Its inhabitants are called Soultziens (male) or Soultziennes (female).
Geography
The town of Soultz-Haut-Rhin has an enclave located northeast of Goldbach-Altenbach.
The town of Soultz was built around a salted water source from which originates its name.
History
The origins of Soultz go back to the 7th century.
667 : the written name of Sulza (salted source) is mentioned in a donation from Adalrich, Duke of Alsace, father of Saint Odile, of the bann of Soultz to the convent of Ebersmunster.
The Soultz Railway was a 9.8 km (6.1 mi) long military light railway with a track gauge of 600 mm (1 ft 11 5⁄8 in) that the Germans built and operated during World War I from Soultz to the Niederwald terminus below the Hartmannswillerkopf near Wattwiller.
Demography
Places of interest
Soultz has houses from the 15th, 16th, 17th and 18th centuries.
- The Church of Saint-Maurice is a Gothic building (1270–1489)
- Château de Buchenek is a 13th-century castle, now a museum
- La Nef des Jouets (The Toys Vessel, museum of toys)
- The 1860 town hall is a Renaissance Revival building
People
- Georges-Charles de Heeckeren d'Anthès, who married Catherine Gontcharoff, eldest sister of Alexander Pushkin's wife, and killed Pushkin in a duel.
- Auguste-César West (1810–1880), prefect of Haut-Rhin from 1848 to 1850 then prefect of Bas-Rhin until 1855 and of Haute-Garonne until 1859.
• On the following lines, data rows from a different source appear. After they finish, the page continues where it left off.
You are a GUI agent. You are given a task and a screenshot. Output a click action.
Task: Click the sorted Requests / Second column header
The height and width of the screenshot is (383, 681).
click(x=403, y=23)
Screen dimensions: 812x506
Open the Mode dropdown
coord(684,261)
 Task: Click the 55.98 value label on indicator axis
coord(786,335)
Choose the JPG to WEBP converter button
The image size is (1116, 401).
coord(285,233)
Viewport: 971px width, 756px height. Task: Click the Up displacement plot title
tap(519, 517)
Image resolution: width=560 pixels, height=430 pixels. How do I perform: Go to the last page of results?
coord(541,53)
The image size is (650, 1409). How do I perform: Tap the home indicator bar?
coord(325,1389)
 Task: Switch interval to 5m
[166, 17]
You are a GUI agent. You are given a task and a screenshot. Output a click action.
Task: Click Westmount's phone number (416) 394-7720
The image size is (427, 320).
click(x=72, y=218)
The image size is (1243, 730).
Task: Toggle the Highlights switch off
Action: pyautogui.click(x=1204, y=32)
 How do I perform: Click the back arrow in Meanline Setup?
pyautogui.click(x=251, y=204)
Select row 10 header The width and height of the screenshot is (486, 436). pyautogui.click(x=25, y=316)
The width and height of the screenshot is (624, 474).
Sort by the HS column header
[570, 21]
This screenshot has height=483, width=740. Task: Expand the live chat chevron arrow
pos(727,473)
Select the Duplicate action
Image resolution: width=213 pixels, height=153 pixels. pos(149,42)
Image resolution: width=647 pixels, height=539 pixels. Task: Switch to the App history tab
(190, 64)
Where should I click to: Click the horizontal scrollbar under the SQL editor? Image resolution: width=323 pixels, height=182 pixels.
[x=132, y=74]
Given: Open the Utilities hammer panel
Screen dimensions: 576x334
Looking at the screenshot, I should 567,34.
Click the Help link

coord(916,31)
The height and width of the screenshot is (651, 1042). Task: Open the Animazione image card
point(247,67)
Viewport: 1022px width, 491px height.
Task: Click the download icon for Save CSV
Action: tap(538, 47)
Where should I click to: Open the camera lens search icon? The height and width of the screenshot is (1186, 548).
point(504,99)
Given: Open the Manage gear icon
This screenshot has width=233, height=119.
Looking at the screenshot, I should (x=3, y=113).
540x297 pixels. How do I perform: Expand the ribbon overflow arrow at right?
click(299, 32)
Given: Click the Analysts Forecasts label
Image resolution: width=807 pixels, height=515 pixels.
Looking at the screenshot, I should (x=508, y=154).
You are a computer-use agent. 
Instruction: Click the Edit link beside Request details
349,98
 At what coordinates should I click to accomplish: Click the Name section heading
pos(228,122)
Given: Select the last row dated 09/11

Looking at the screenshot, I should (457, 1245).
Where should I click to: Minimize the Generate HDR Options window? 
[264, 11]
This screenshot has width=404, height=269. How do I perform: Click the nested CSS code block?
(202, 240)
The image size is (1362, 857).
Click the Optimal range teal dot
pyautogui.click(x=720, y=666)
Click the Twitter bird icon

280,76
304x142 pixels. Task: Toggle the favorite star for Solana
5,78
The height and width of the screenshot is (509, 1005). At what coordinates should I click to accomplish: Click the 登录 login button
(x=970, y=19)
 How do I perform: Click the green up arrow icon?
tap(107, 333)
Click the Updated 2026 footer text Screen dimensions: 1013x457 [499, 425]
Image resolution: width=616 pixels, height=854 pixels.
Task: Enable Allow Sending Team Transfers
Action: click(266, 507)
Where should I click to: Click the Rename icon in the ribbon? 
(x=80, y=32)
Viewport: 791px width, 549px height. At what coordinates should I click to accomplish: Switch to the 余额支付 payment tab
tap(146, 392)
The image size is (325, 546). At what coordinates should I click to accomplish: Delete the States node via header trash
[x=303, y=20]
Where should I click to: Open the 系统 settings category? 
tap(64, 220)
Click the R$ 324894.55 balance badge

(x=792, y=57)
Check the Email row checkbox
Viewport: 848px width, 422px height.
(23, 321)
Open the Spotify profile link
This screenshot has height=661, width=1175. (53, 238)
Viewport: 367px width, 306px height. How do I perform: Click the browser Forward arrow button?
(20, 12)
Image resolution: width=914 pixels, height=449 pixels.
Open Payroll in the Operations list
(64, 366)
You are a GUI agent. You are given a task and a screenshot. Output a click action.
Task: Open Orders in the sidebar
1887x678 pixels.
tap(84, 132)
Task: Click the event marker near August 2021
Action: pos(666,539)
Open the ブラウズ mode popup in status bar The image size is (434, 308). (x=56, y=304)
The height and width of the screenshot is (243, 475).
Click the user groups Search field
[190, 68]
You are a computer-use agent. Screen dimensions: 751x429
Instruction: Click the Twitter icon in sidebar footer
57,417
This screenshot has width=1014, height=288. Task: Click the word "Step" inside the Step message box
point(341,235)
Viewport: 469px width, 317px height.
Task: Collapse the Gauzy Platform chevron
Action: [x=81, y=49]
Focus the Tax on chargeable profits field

- Bernard Genghini, footballer, born in 1958 in Soultz
- Pierre Villon (1901–1980), whose real name was Pierre Ginsburger, was a French political figure who took part in the Resistance.
- Katia Krafft, volcanologist, born in 1942 in Soultz. Wife of the volcanologist Maurice Krafft. Both of them were carried off in 1991 by a pyroclastical flow on the sides of the Mount Unzen (Japan).